**Tasks for this exercise**
1) Reproduce the part of the post on prison life between "Laying low until" and "not 20 or 30.", inclusive.
2) According to the post on prison life, how long must he have clean conduct before he can do things like the car show?

**Excerpt provided**

• • • • • • •

With only 3 months inside, he hasn't figured out all the politics. Since he's an SO in GenPop, he's at higher risk for being beaten up/extorted/having bad things happen to him. My dad is also an SO, although he's at OSCI.

Laying low until he can figure out what the "unofficial rules" are of where he's at is a good plan.

As for church, for some reason that I have yet to figure out, it's assumed that if someone goes to church, he's an SO. And many SO's go to church regularly so it kind of makes them stand out.

As someone else mentioned, he won't be able to do things like the car show until after he's had one year clean conduct.

Honor's housing can be difficult to get into - some people spend years trying to get in.

As for the drama, there is always drama around anything. If he's currently in a dorm setting, there is absolutely nothing to prevent a gang of people from approaching him. A cell setting is slightly better - at least if his cellie is vaguely trustworthy. In a cell he'd only have to defend himself from one attacker, not 20 or 30.

• • • • • • •

**Source material**

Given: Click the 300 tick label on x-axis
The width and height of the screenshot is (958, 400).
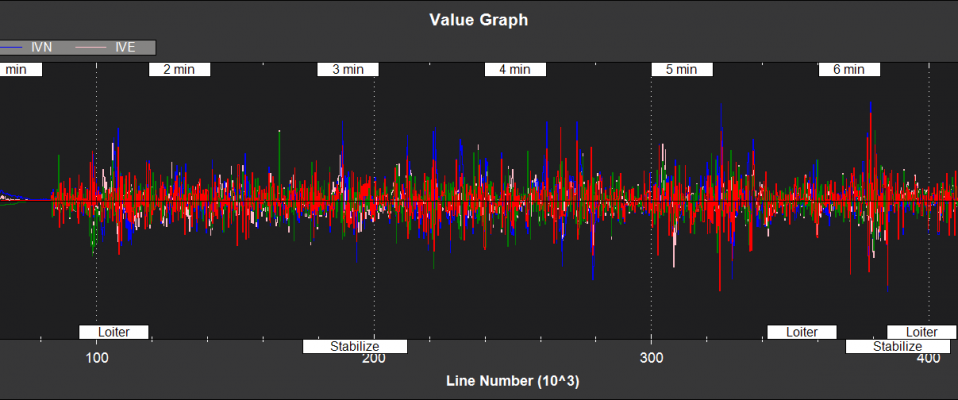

• • • • • • •

**The results**
1)
Laying low until he can figure out what the "unofficial rules" are of where he's at is a good plan.

As for church, for some reason that I have yet to figure out, it's assumed that if someone goes to church, he's an SO. And many SO's go to church regularly so it kind of makes them stand out.

As someone else mentioned, he won't be able to do things like the car show until after he's had one year clean conduct.

Honor's housing can be difficult to get into - some people spend years trying to get in.

As for the drama, there is always drama around anything. If he's currently in a dorm setting, there is absolutely nothing to prevent a gang of people from approaching him. A cell setting is slightly better - at least if his cellie is vaguely trustworthy. In a cell he'd only have to defend himself from one attacker, not 20 or 30.

2) One year.